4. Become part of the HealthLandscape community
Follow us on Twitter, Facebook and LinkedIn to see weekly blog updates and HealthLandscape news and whereabouts. HealthLandscape is dedicated to providing resources to make your HealthLandscape user experience a great one. Join our community to keep track of upcoming webinars, conferences that we will be attending, newly added data, and feature updates to our tools.

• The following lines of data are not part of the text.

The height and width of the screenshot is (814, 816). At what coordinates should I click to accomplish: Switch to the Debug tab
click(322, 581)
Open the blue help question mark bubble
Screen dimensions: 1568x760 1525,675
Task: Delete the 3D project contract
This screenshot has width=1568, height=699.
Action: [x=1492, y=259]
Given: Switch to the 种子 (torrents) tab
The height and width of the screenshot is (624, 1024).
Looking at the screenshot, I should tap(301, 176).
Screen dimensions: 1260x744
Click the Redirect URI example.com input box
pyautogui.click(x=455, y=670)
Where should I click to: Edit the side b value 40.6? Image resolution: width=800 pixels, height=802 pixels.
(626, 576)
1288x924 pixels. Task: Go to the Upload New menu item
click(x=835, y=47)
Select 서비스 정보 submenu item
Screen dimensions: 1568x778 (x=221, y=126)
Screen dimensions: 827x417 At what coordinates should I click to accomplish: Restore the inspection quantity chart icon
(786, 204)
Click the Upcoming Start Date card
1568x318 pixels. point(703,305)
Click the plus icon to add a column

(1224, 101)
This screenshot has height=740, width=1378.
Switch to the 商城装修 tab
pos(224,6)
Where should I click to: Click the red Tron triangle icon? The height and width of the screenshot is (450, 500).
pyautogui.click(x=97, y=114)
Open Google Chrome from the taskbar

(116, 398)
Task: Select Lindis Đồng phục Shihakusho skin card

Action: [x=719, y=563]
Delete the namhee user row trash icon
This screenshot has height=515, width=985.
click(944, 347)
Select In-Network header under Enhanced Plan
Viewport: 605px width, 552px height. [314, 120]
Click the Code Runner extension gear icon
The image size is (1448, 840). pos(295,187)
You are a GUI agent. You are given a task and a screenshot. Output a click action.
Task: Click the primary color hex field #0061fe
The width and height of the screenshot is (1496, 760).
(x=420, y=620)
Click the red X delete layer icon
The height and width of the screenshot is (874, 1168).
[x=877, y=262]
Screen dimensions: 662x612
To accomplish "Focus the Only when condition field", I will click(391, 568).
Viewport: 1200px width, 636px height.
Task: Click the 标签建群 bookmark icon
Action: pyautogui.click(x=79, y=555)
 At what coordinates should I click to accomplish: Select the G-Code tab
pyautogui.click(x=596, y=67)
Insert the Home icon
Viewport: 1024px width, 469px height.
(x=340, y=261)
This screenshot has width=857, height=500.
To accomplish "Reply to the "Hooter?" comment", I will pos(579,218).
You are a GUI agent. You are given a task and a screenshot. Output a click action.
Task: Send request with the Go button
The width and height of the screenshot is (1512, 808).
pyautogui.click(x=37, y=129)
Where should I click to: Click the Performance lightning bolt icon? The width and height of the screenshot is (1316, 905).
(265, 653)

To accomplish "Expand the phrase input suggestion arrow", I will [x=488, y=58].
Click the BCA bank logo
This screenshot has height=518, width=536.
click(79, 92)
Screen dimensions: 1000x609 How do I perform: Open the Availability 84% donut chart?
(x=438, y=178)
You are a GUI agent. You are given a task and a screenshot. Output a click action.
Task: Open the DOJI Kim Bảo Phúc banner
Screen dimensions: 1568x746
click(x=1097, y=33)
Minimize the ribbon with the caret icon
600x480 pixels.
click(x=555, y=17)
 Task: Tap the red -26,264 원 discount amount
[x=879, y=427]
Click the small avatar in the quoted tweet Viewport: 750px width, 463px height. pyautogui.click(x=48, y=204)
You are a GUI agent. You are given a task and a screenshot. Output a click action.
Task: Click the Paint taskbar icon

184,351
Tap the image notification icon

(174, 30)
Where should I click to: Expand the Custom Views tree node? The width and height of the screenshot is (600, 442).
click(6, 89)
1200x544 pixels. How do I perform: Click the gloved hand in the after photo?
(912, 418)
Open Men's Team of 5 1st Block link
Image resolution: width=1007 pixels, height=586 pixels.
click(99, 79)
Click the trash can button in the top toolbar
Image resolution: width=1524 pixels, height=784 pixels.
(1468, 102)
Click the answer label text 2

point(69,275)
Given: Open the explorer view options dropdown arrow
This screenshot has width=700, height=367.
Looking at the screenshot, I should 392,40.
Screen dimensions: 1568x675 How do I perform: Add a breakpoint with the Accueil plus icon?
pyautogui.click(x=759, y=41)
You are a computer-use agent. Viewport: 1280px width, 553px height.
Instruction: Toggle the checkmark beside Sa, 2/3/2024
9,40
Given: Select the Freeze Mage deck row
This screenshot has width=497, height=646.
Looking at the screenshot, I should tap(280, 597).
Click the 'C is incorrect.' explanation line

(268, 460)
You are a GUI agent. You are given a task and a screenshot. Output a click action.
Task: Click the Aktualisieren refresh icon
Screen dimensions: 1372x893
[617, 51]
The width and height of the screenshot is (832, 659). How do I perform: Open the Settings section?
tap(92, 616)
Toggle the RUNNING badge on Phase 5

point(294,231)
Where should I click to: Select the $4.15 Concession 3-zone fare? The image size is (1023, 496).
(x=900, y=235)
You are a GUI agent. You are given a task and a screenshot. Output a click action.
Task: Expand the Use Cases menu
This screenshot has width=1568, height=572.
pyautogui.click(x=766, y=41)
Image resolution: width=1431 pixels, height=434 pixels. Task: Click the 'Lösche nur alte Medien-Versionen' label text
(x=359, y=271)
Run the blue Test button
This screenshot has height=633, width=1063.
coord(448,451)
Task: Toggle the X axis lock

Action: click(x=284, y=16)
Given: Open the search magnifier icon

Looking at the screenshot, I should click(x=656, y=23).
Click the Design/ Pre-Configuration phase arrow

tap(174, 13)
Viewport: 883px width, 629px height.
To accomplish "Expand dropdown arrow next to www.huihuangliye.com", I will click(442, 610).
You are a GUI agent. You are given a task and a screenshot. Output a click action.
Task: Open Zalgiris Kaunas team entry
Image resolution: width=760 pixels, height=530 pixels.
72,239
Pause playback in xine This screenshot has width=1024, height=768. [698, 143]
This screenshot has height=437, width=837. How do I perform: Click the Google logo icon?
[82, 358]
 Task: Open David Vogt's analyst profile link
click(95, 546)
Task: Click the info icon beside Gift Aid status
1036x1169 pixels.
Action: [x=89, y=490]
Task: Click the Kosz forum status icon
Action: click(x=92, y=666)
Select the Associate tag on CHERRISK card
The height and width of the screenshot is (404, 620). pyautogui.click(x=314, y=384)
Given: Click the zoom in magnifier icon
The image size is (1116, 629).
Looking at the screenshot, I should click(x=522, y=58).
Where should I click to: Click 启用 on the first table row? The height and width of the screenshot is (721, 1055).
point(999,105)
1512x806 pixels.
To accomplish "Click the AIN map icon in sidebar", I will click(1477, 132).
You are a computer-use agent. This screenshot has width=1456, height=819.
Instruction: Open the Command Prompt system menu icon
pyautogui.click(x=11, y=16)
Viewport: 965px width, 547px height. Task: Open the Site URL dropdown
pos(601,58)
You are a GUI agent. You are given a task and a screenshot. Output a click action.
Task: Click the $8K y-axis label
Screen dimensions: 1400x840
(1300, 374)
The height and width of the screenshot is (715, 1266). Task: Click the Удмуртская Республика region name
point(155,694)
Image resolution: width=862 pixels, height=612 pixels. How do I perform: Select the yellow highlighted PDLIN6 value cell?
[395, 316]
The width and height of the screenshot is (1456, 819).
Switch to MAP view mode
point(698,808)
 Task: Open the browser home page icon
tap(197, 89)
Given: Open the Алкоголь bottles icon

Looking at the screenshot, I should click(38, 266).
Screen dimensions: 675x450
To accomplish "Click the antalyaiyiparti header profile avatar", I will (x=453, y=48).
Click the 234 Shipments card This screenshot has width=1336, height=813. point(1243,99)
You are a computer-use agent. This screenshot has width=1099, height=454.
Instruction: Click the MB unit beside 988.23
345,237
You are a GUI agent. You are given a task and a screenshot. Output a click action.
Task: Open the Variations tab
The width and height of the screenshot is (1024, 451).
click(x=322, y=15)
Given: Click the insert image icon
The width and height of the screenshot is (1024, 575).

Visit HealthLandscape today at:

Claire Meehan
User Engagement Specialist

Thursday, October 6, 2016

Exploring Competition and Proximity: A Comparison of Basic Methods

Today, HealthLandscape is releasing the Geospatial Brief, “Exploring Competition and Proximity: A Comparison of Basic Methods.” Brief #4 looks at the importance of including local context when measuring access to health care providers by comparing two common distance measurement methods with actual service area data retrieved from the UDS Mapper.

Configuring and updating the data behind the UDS Mapper is a task that requires many hours spent looking at the tool to make sure that what appears on the screen is logical and accurate. As we go through this process every update cycle, I know that Jennifer will send me her comments based on towns in Texas, Mark will send his showcasing the northern half of the Cincinnati metro, and Michael’s will focus on Kentucky. We each tend to focus on the geographic area that we are most familiar with - either where we’re from, our where we find ourselves, today.

Last spring, I moved from Cincinnati to a small town just west of Seattle, Washington. As I explored the Grantees and Access Points in my new locale during the last UDS Mapper update, I started thinking about accessibility issues and common ways that people measure distance and proximity to places they need to go. For example, Google Maps tells me that my house is 21 miles to my favorite coffee shop in downtown Seattle. However, because we live on the western side of Puget Sound, access to the city isn’t quite as straightforward as it seems - it requires either a ride on the ferry or an 80-mile drive around the Sound - at least an hour of travel, on a good day. I wondered whether the Health Center Program grantees on the Seattle side of the water could draw in patients from my area, and vice versa.

I decided to tackle this issue in a Geospatial Brief - comparing two common ways to measure access to facilities (Euclidean Distance and Network Distance) to the actual service area footprint of Peninsula County Health Services, the Health Center Program grantee in my county. The Brief illustrates the importance of incorporating real local knowledge into research design and methodology and serves as the starting point for additional research into defining areas of competition and proximity.